• TEXT SHOWN:

What does (x ^ 0x1) != 0 mean?

C++CBit ManipulationBitmask

C++ Problem Overview


I came across the following code snippet

if( 0 != ( x ^ 0x1 ) )
     encode( x, m );

What does x ^ 0x1 mean? Is this some standard technique?

C++ Solutions


Solution 1 - C++

The XOR operation (x ^ 0x1) inverts bit 0. So the expression effectively means: if bit 0 of x is 0, or any other bit of x is 1, then the expression is true.

Conversely the expression is false if x == 1.

So the test is the same as:

if (x != 1)

and is therefore (arguably) unnecessarily obfuscated.

Solution 2 - C++

  • ^ is the bitwise [XOR][1] operation
  • 0x1 is 1 in hex notation
  • x ^ 0x1 will invert the last bit of x (refer to the XOR truth table in the link above if that's not clear to you).

So, the condition (0 != ( x ^ 0x1 )) will be true if x is greater than 1 or if the last bit of x is 0. Which only leaves x==1 as a value at which the condition will be false. So it is equivalent to

if (x != 1)

P. S. Hell of a way to implement such a simple condition, I might add. Don't do that. And if you must write complicated code, leave a comment. I beg of you. [1]: http://en.wikipedia.org/wiki/Exclusive_or

Solution 3 - C++

This may seem as oversimplified explanation, but if someone would like to go through it slowly it is below:

^ is a bitwise XOR operator in c, c++ and c#.

> A bitwise XOR takes two bit patterns of equal length and performs the > logical exclusive OR operation on each pair of corresponding bits. >
> Exclusive OR is a logical operation that outputs true whenever both > inputs differ (one is true, the other is false).

• SHORT TASK A: Return the listing lines starting at the line that contains "Where should I click to: Click the small" and stopping after the line that contains "coord(380,881)", copied with no changes.
The listing that follows has no connection to the XOR discussion above it.

(Element lookup listing)

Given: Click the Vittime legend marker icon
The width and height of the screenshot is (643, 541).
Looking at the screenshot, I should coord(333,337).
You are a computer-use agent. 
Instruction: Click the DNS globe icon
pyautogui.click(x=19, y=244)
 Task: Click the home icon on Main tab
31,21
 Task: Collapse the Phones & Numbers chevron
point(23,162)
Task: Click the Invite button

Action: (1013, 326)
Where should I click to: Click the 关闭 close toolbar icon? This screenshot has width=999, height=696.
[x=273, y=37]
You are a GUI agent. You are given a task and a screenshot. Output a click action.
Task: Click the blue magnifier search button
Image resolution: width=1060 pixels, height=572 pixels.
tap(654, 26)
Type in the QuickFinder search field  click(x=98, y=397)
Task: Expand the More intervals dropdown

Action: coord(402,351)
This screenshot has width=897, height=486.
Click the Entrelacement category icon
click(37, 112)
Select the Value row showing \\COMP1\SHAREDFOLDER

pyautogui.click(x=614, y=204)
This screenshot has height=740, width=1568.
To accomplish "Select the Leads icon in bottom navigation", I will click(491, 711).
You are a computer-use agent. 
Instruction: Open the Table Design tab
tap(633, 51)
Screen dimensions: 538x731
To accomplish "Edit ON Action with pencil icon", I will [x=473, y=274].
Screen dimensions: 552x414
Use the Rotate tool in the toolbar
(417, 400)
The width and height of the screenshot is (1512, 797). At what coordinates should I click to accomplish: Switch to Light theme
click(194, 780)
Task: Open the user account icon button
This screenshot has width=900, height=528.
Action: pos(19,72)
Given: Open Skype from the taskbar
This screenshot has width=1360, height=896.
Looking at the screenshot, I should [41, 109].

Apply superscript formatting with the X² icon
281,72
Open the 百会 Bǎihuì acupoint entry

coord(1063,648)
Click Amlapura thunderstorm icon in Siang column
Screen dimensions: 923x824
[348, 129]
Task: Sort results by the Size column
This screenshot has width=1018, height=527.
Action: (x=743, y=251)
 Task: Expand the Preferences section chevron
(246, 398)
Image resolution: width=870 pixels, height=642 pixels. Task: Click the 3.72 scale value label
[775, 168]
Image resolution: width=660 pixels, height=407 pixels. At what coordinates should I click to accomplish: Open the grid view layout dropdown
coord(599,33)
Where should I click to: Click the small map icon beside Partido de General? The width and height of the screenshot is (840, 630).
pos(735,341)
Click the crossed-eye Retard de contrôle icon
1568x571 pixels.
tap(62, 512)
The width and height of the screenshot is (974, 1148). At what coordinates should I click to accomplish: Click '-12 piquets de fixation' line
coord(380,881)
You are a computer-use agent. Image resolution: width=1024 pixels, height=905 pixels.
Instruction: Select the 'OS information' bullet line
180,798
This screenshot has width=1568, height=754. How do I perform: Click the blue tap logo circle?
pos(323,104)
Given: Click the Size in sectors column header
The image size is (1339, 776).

• SHORT TASK B: In the XOR discussion, what simpler condition is the test 0 != ( x ^ 0x1 ) said to be equivalent to?

• FINAL ANSWER A:
Where should I click to: Click the small map icon beside Partido de General? The width and height of the screenshot is (840, 630).
pos(735,341)
Click the crossed-eye Retard de contrôle icon
1568x571 pixels.
tap(62, 512)
The width and height of the screenshot is (974, 1148). At what coordinates should I click to accomplish: Click '-12 piquets de fixation' line
coord(380,881)

• FINAL ANSWER B: if (x != 1)